Ida Applebroog propels her paintings and drawings into the realm of installation by arranging and stacking canvases in space, exploding the frame-by-frame logic of comic-book and film narrative into three-dimensional environments. Strong themes in her work include gender and sexual identity, power struggles, and the pernicious role of mass media in desensitizing the public to violence.
Learn more about Ida Applebroog: http://www.art21.org/artists/ida-applebroog
VIDEO | Producer: Wesley Miller & Nick Ravich. Interview: Susan Sollins. Camera: Mead Hunt. Sound: Merce Williams. Editor: Jenny Chiurco. Artwork Courtesy: Ida Applebroog
I am not a rural person, I am not a country person, but living in New York you become desperate and the need is very great for city people
to find a place that's quiet that blocks out my Broome Street traffic to the Holland Tunnel sounds all day and all evening long. It’s just very necessary.

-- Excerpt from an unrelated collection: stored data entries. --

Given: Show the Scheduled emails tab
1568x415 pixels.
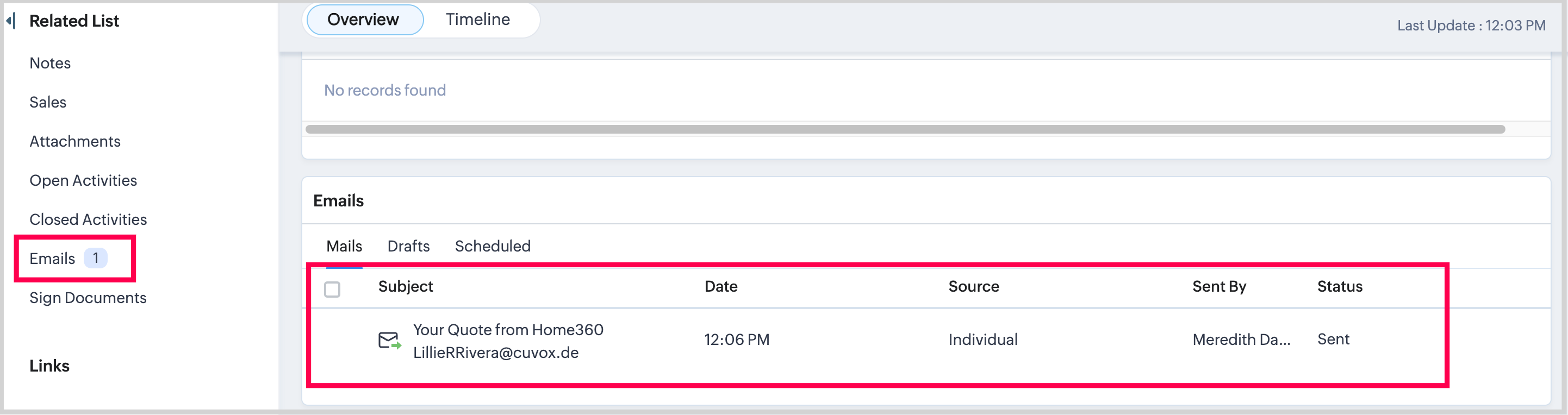Looking at the screenshot, I should 493,246.
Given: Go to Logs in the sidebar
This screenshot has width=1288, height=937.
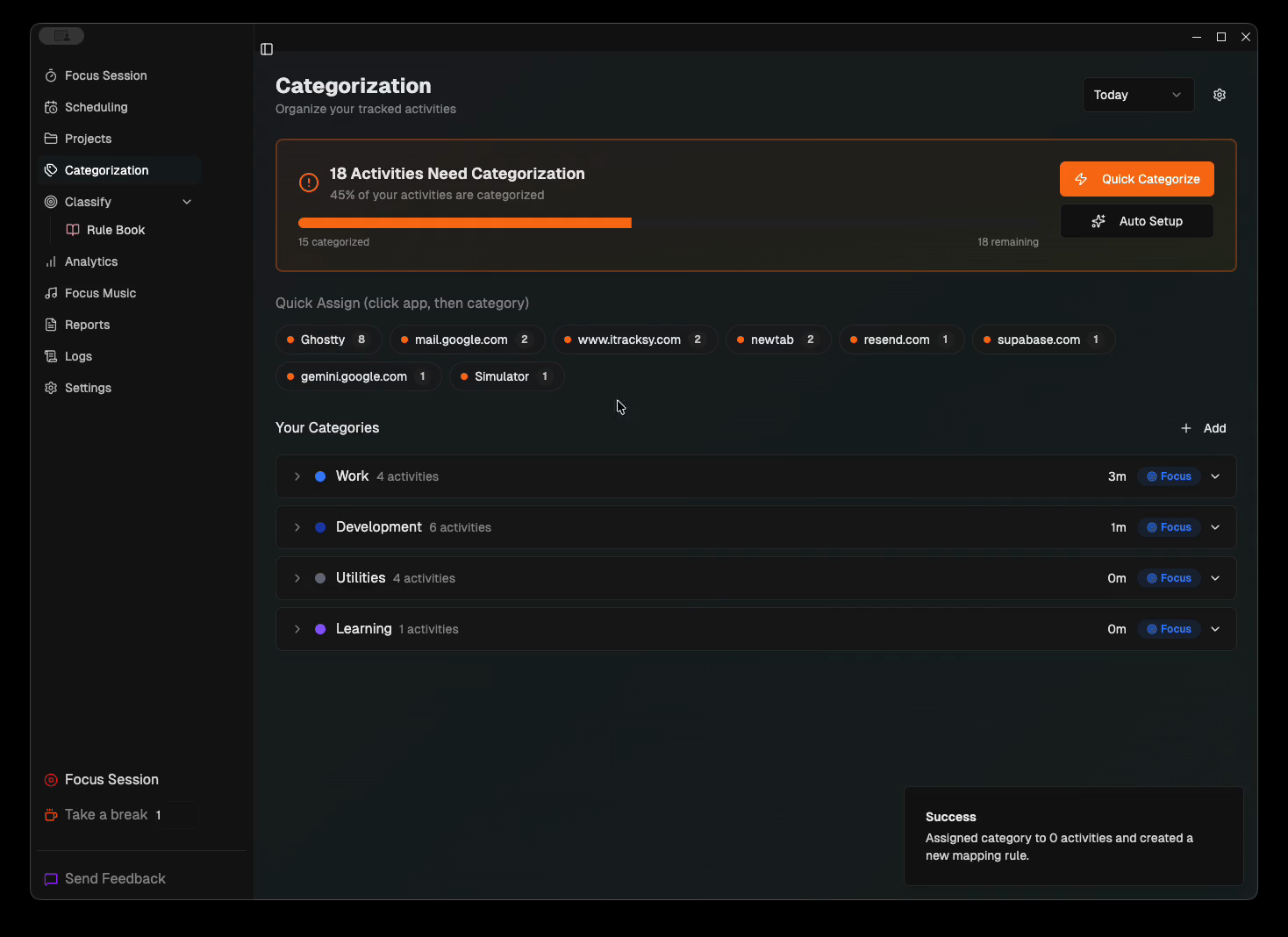Looking at the screenshot, I should 78,356.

There are certain drawings and certain works that always stay here. If I bring a painting from here into the city, I know that the mercy of the city
and is just the whole different way of working in New York. So, I always try to finish whatever I do up here. I love New York. It’s stimulating. I could never live in the country all year round.
I think it would kill me, but with the time that it does serve when I do come here and I stay here about six months, so it's half here and half New York;
each one, each place sort of brings something else to me, but the New York one is, I am a New Yorker and that part I take with me where I go.
In fact when I first came up here, my backdoor I insisted that they put in a peephole, nobody ever comes here,
but I was a New Yorker. I needed to know if anyone was coming from my door. I needed to know who it was and the neighbors thought I was crazy, yeah.